Raymo explained that 75% of the loan money for each applicant has to be spent on payroll, with the remaining 25% assisting with other expenses such as rent and utilities payments, health insurance and mortgage interest.
Applications may be completed through any existing Small Business Administration lender or any federally insured depository institution, federally insured credit union and Farm Credit System that is participating. Individuals should consult with their local lender as to whether it is participating.
Raymo said the first six months of Paycheck Protection Program payments are deferred and, after eight weeks, a small business owner can apply for forgiveness — meaning “they never have to make a payment.”
Business owners are strongly encouraged to participate in the program, no matter how healthy they may be right now.
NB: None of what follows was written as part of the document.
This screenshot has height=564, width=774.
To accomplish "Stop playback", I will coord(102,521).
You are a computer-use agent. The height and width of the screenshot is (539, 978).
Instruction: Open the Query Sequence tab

“The thing I hear from businesses often is … it really hasn’t affected me much,” Raymo said of the current pandemic. “But we don’t know how long this is going to be. They may not have felt much pain yet, but it could be felt in the future.
“There are many people who aren’t working or getting a paycheck,” he added. “That means money is not being circulated in the same way in the community. ... Business owners should get into their financial institution and apply for this to get money circulating once again.”
While the application deadline is June 30, Raymo encouraged participation in the program as soon as possible. He also noted there are currently discussions underway to add billions more in funding for the Payment Protection Program, though there are differences between Democrats and Republicans on how that money would be distributed.
In the meantime, Raymo stressed, there’s no need to wait — small business owners should simply do what’s necessary to apply.
“For the sake of our economy, I think it’s critical,” he said. “The community needs to understand the economic impact of this.”